The Health Insurance Portability and Accountability Act (HIPAA) is a federal law that sets rules and limits on who can look at and receive your health information. Until recently, the law hadn’t received any major updates since the Department of Health & Human Services (HHS) originally established it in 1996.
The good news is that in January, HHS released sweeping changes to the rule that not only enhance patient privacy and security protections in an ever-expanding digital age, but also provide individuals new rights to their health information and strengthen the governmen's ability to enforce the law.
CyberScout caught up with Judi Hofman, co-chairwoman for the American Health Information Management Association’s national privacy and security practice council, to discuss what these changes mean for consumers.
Q: The latest changes to HIPAA include a substantial expansion of patients’ rights. Why is this, and why now?
A: The healthcare industry has seen such a huge expansion of electronic medical records over the last decade. The federal government is working to secure patient rights to privacy as health information technology quickly evolves. The rule should empower patients to become more active participants in their healthcare, including how their personal health information is used and disclosed in an electronic environment.
Q: Patients can now ask for copies of their electronic medical record in an electronic form. Why should patients request a copy of their record, and is there any benefit to having it in a digital format?

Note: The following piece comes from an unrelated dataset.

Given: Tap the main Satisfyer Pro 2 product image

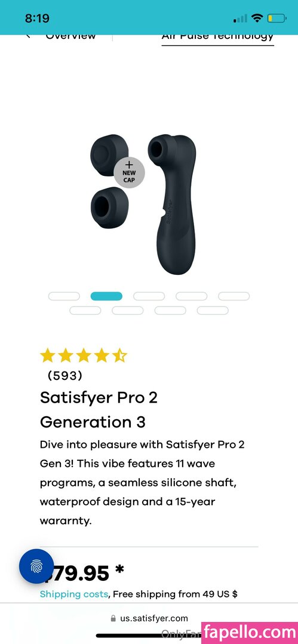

A: HIPAA always has allowed patients to request copies of their medical records. Having a copy of your record allows you to digest the information on your own. It also helps ensure continuity of care with your other providers. The electronic format (e.g., in a PDF or on a CD) is beneficial because patients can easily import that information into a personal health record online where they can begin to build a comprehensive history of their own health. They can also share their electronic copy with loved ones who can help them make decisions about their treatment.

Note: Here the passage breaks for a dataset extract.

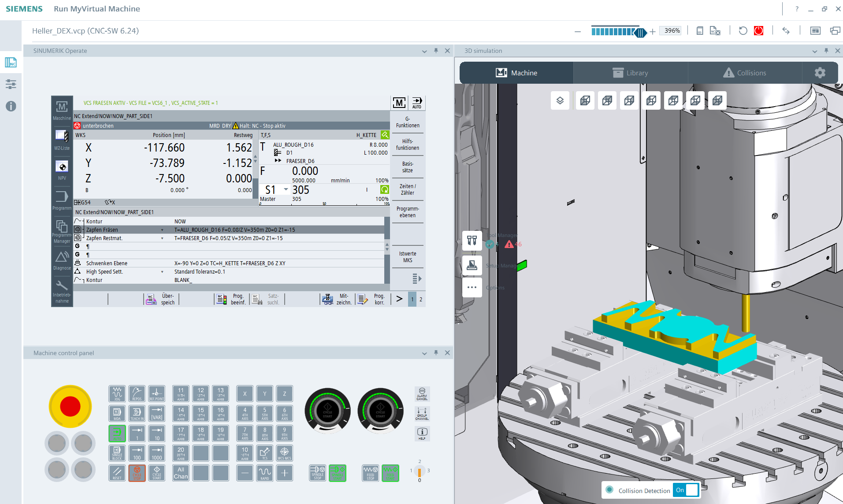
Task: Open 3D simulation settings gear
Action: tap(820, 73)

Q: Self-pay patients can now instruct their providers not to share information about their treatment with their health plan. Why is this important?

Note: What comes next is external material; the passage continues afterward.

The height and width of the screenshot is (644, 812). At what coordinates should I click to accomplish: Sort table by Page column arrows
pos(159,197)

A: Allowing patients who pay out-of-pocket the choice to restrict information about specific health care items or services from payers is one more way in which HHS is promoting individual privacy. Some patients may want to restrict sensitive information, such as HIV or a mental health diagnosis, for example. When making this request, providers must ensure that any current or future billing doesn’t include references to the restricted information.
Q: There are also changes in terms of how information is used and disclosed for marketing and fund-raising purposes. Can you explain?
A: Many patients may not realize that not-for-profit hospitals are allowed to use personal information for fund-raising purposes, such as raising funds for a new cancer treatment center or family birthing unit, for example. This includes demographic information (e.g., name, address, other contact information, age, gender, and date of birth) as well as information about health insurance status, date and department of service, treating physician, and outcomes. Covered entities must now provide patients with the ability to easily opt out of fundraising. Although patients can’t generally opt out of marketing, the new rule limits uses and disclosures of protected health information for marketing by covered entities. These entities must obtain patients’ explicit authorization when they are marketing a product for which they could receive remuneration.
Q: Changes to HIPAA also set stricter requirements for business associates. What is a business associate, and what will stricter requirements mean for patients?
A: A business associate is a contracted entity that has access to your health information so it can perform a service on behalf of the covered entity. For example, a medical transcription company can access your physician’s dictations to transcribe information into your electronic record. The changes to HIPAA hold business associates to the same standards as any other covered entity in terms of protecting your information and notifying you in the event of a breach. This should give consumers greater confidence in the overall protection of their health information regardless of who is accessing it for a variety of purposes in a healthcare setting.
Q: Can you explain the new process for identifying breaches and what patients need to know?
A: Covered entities and business associates work diligently to prevent any breaches of protected health information. However, when breaches do occur, they now have clear criteria to identify when a disclosure of unsecured protected health information is reportable to the patient as well as the federal government. More specifically, they must consider the nature of the information involved, the unauthorized person who used the information or to whom it was disclosed, whether the information was acquired or viewed, and the extent to which the risk of the breach has been mitigated.
Q: Will patient information ultimately be more protected as a result of the recent changes to HIPAA? Could the changes help reduce incidences of identity theft?
A: As regulations become more stringent, patient information will be more protected and secured from identity thieves. The goal is to help protect the confidentiality, integrity and availability of patient data. There are consequences for not doing so.